◆ **Source extract**:

Import user32 functions

[DllImport("user32.dll", CharSet=CharSet.Auto)]
public static extern IntPtr FindWindowEx(IntPtr parent /*HWND*/, 
  IntPtr next /*HWND*/, string sClassName, IntPtr sWindowTitle);

[DllImport("user32.dll", ExactSpelling=true, CharSet=CharSet.Auto)] 
public static extern IntPtr GetWindow(IntPtr hWnd, int uCmd); 

[DllImport("user32.Dll")]
public static extern void GetClassName(int h, StringBuilder s, int nMaxCount);

[DllImport("user32.dll")]
private static extern bool PrintWindow(IntPtr hwnd, IntPtr hdcBlt, uint nFlags);

public const int GW_CHILD = 5; 
public const int GW_HWNDNEXT = 2;

Find an open browser and assign a browser document for it.

 SHDocVw.WebBrowser m_browser = null;
 SHDocVw.ShellWindows shellWindows = new SHDocVw.ShellWindowsClass();
 
 //Find first availble browser window.

 //Application can easily be modified to loop through and 

 //capture all open windows.

 string filename;
  foreach (SHDocVw.WebBrowser ie in shellWindows)
  {
      filename = Path.GetFileNameWithoutExtension(ie.FullName).ToLower();
      if (filename.Equals("iexplore"))
      {
          m_browser = ie;
          break;  
      }
  }
  if (m_browser == null)
  {   
      MessageBox.Show("No Browser Open");
      return;
  }

  //Assign Browser Document

  mshtml.IHTMLDocument2 myDoc = (mshtml.IHTMLDocument2)m_browser.Document;

The width and height of the web page must be determined along with the resolution settings of the clients screen.

 //Set scrolling on.

 myDoc.body.setAttribute("scroll", "yes", 0);
 
 //Get Browser Window Height

 int heightsize = (int)myDoc.body.getAttribute("scrollHeight", 0);
 int widthsize = (int)myDoc.body.getAttribute("scrollWidth", 0);
 
 //Get Screen Height

 int screenHeight = (int)myDoc.body.getAttribute("clientHeight", 0);
 int screenWidth = (int)myDoc.body.getAttribute("clientWidth", 0);

To capture the whole web page, fragments of the page will have to be grabbed and stitched together to make the whole page. After the first fragment is captured, the browser is scrolled down for the next capture. As the fragments are captured, they are stitched into a target bitmap. The process is repeated until the whole page is captured. For pages that are wider than the clients screen, the page gets scrolled over horizontally, and then the above process is repeated.

◆ **Data entries**:
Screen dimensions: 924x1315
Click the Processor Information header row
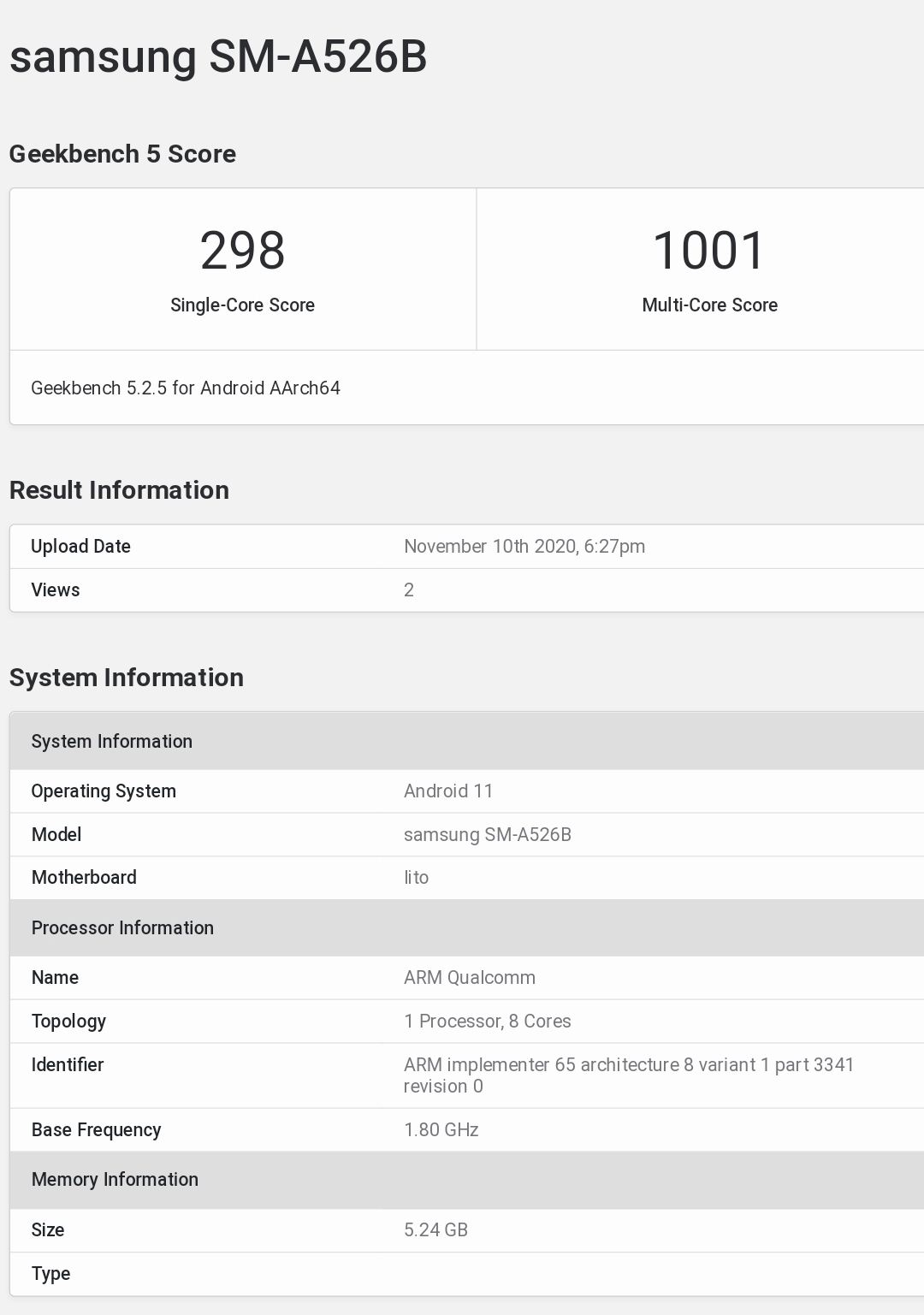pyautogui.click(x=122, y=928)
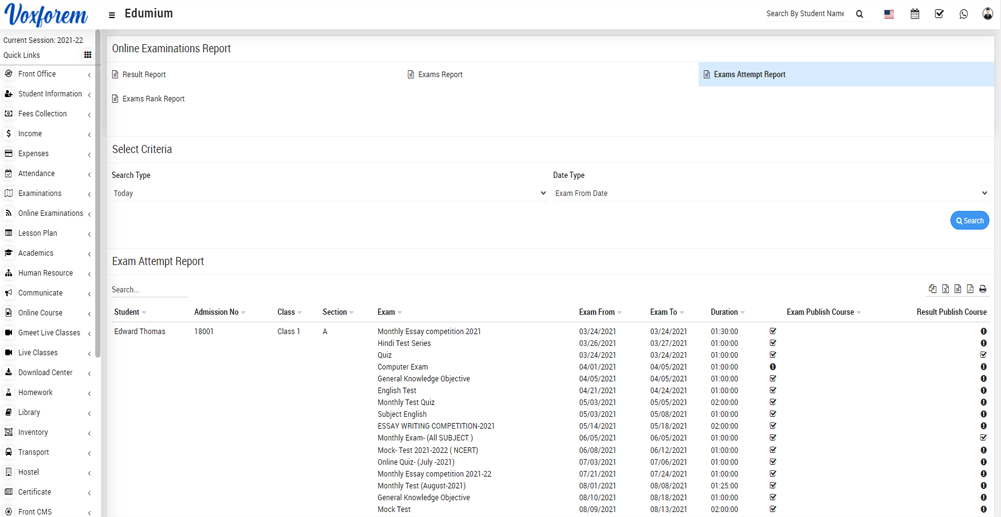Open the Search Type dropdown showing Today
Viewport: 1001px width, 517px height.
329,193
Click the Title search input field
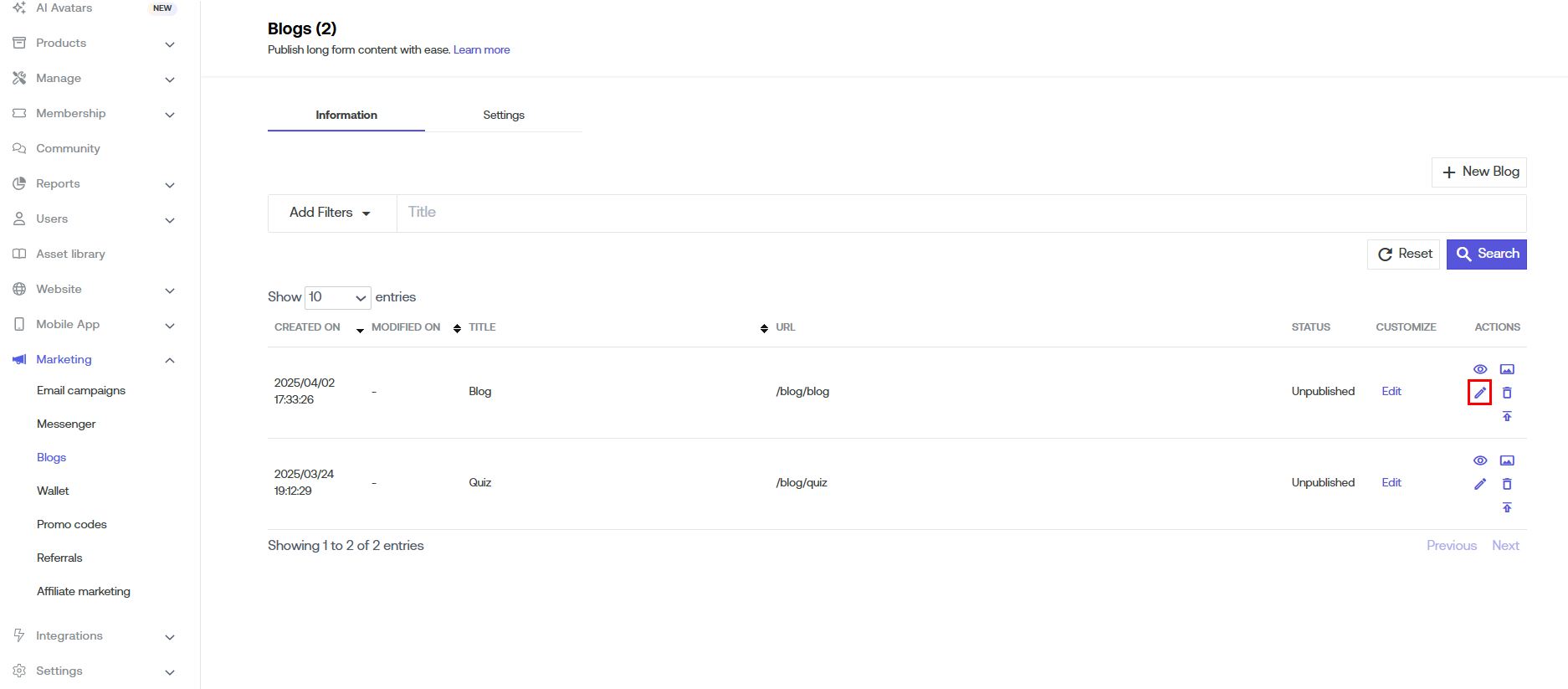This screenshot has width=1568, height=689. tap(961, 213)
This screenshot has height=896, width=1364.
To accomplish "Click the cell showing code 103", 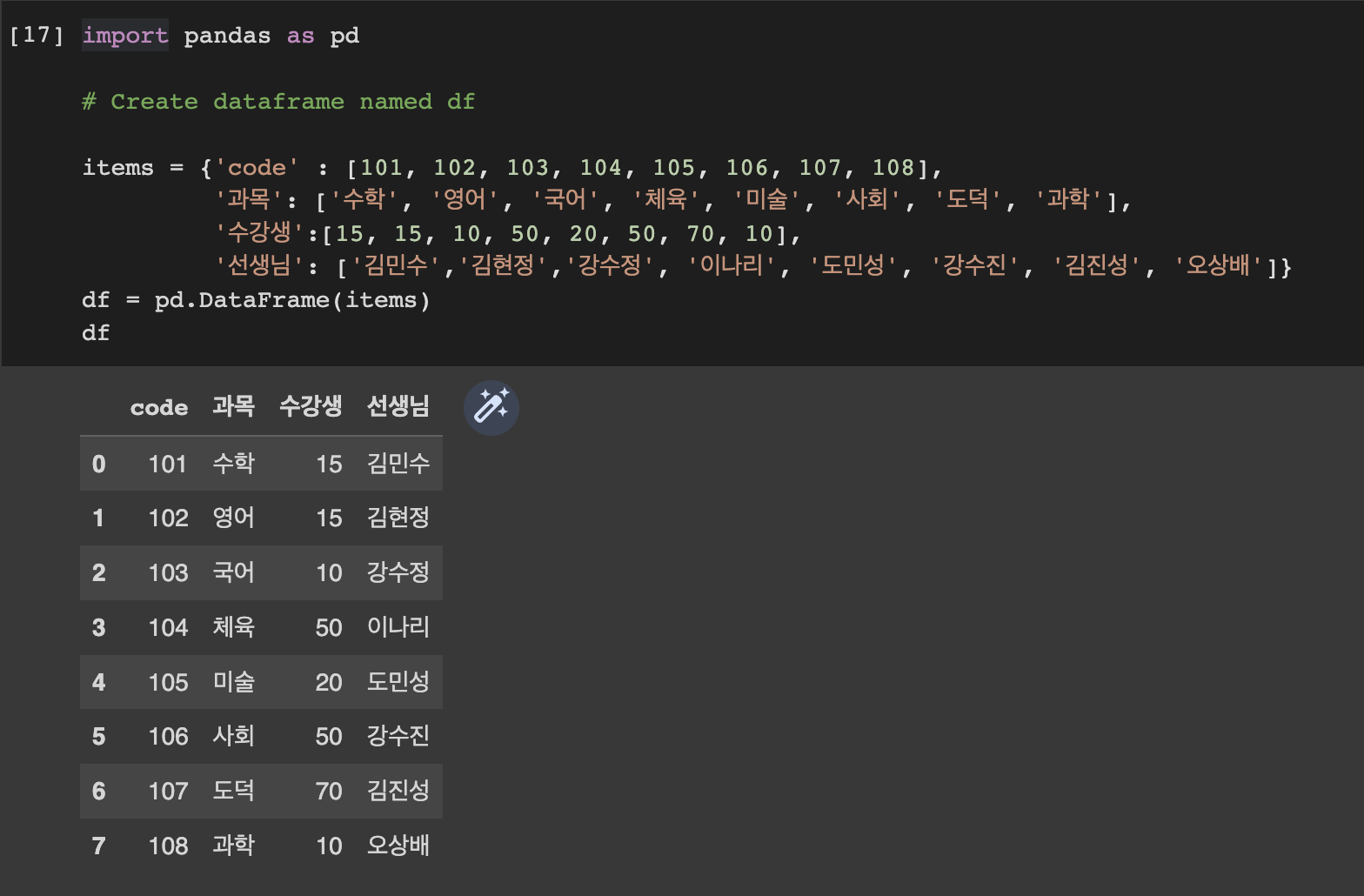I will click(168, 572).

◆ **What to work on**:
1. Summarize the web-page capture extract in two sentences.
2. Print the stretch of the web-page capture extract from "Find an open" through "availble browser window.".
Nothing in the lines is needed for this work.

◆ **Responses**:
1. The code imports several user32 functions, finds the first open Internet Explorer window, and gets that browser's document. It then reads the page's scroll height and width along with the screen's client height and width, and it explains that the whole page is captured by grabbing fragments while scrolling down and, for wider pages, horizontally, then stitching them into a target bitmap.

2.
Find an open browser and assign a browser document for it.

 SHDocVw.WebBrowser m_browser = null;
 SHDocVw.ShellWindows shellWindows = new SHDocVw.ShellWindowsClass();
 
 //Find first availble browser window.